Ten years ago, in 2006, the Canberra community was thrown into great turmoil when the then education minister, Andrew Barr, announced to a stunned community that the ACT Labor government intended to proceed to close a number of schools across Canberra. Perhaps inappropriately called towards 2020, the school closure plan was announced as part of the 2006-07 budget. The key feature of this rhetoric-laden work was the proposal to close 39 government schools and preschools and the amalgamation of others. After a notional six-month consultation period, education minister Barr announced the government’s decision to close 23 schools, including 11 primary schools and one high school, with a new P-10 school to be established on the old high school site. It was also decided to partially close four other primary schools and convert them from K-6 schools to P-2 schools with early childhood facilities. In addition, a number of preschools were closed.

That started the ongoing abuse of the ACT public school system at the hands of this government that has today led to a significant number of schools being at capacity, other schools with little room for expansion, old schools in need of upgrade and repair and newer schools left with a confined footprint and no opportunity to grow because of densification and the desperate need to make revenue from land sales.

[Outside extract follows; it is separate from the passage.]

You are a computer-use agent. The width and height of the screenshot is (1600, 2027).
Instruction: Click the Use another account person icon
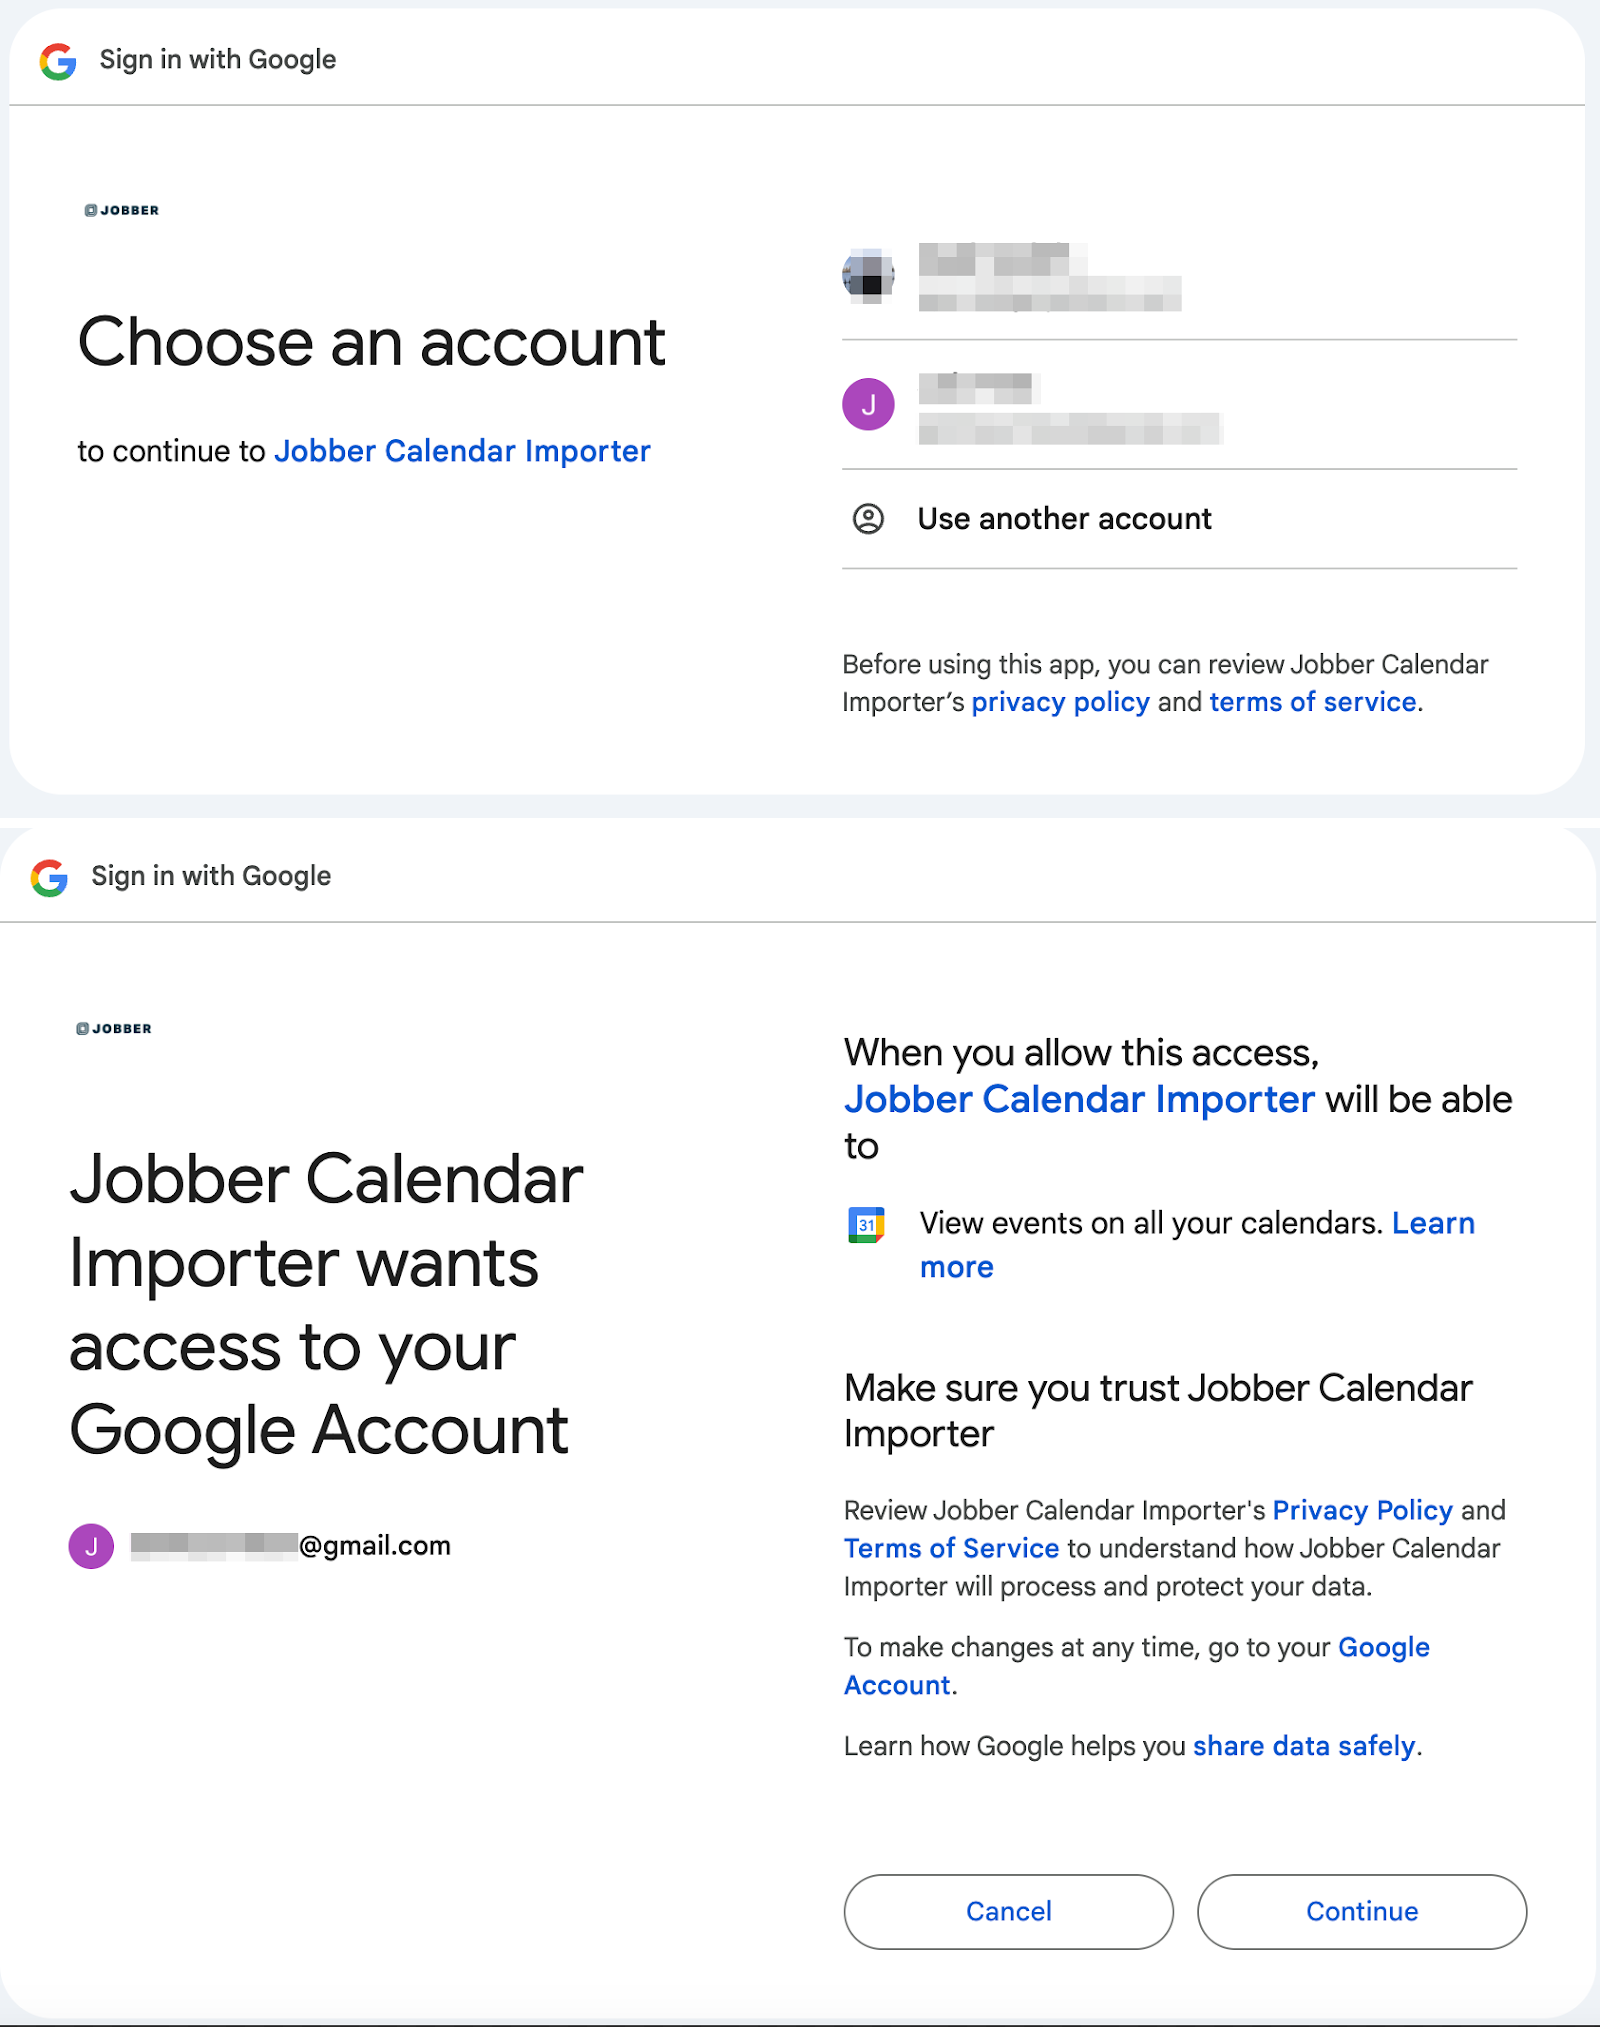point(868,519)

History shows that the process was flawed, the basic premise on which the decisions were made was incorrect, and the outcome for some schools and families painfully disastrous. Today we are seeing the results of those bad decisions—decisions that could have avoided the difficulties the education system faces today, if only the government had listened to the community, had done its homework and had not tried to fudge the books.

When you look back at all the discussion about the school closures, there is a pattern that is as evident today as it was then. It appears that the government has learned nothing in the past 10 years. Ten years ago it took the community for granted, and a decade later it has just broadened and deepened that arrogance and inability to listen to community needs.